Bug in MS Exchange detected: Exchange returns the email information even though the user is not the owner. This results in the notification payload being created for the wrong user and ultimately another user seeing the notification.
With ENSv2 1.2+, a new service object is created for each EWS request. This will prevent the application from making a request to the EWS endpoint with different credentials.
Patch for Exchange needed from Microsoft on this, since this is unexpected Exchange behavior.
- If credentials are not persisted, is there any data persistent at all by ENS? How is it secured?

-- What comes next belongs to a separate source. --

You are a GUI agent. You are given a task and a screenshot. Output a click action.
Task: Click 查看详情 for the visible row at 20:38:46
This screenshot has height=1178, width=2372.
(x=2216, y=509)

- There is a secure database that keeps a list of devices and a list of public private key pairs used to unencrypt the credentials when they come from Exchange;
- Logs are also kept to aide in debugging issues and monitoring the system. These don’t contain any customer’s private information and access to them is also tightly secured via account permissions.

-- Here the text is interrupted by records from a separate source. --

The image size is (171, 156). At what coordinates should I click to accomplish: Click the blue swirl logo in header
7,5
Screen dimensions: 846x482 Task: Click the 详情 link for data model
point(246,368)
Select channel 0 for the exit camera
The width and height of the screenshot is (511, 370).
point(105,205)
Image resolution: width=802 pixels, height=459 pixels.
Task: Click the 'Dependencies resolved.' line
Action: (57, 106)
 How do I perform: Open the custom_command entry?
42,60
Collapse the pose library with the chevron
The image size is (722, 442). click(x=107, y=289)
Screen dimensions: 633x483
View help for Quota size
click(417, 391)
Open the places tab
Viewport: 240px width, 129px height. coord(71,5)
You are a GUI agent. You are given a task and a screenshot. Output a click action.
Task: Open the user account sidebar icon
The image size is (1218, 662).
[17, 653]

- What data is transmitted through the ENS server without being persisted? How is it secured?
- User credentials (encrypted with RSA encryption)
- Email subject and sender (sent via HTTPS)
- All communication is done via HTTPS
- What additional cloud services does ENS depend on?
- AWS Simple Notification Service (SNS) for push notification handling.
- Apple Push Notification Service (APNS) as it is the only way to pass notifications to Apple devices.
- AWS Relational database service (RDS) for data persistence.
- What is the user agent used by ENSv2 when sending requests to Exchange?
- MailNotificationService/v2 (ExchangeServicesClient/15.00.0913.015+ (will change as new libraries from Microsoft are released)
- What email folders does ENSv2 monitor for incoming messages and actions?
- Currently, ENSv2 only monitors each user’s Inbox folder.
Load Balancing ENSv2
For HA, it is recommended to load balance several ENS web servers as needed following the Hardware Requirements. All web servers should point to the same database server as this will be their shared source of state for each of the clients.
Since the ENS web application itself is stateless there are no requirements to configure any session handling (stickiness) in the loadbalancer so a straightforward configuration should suffice.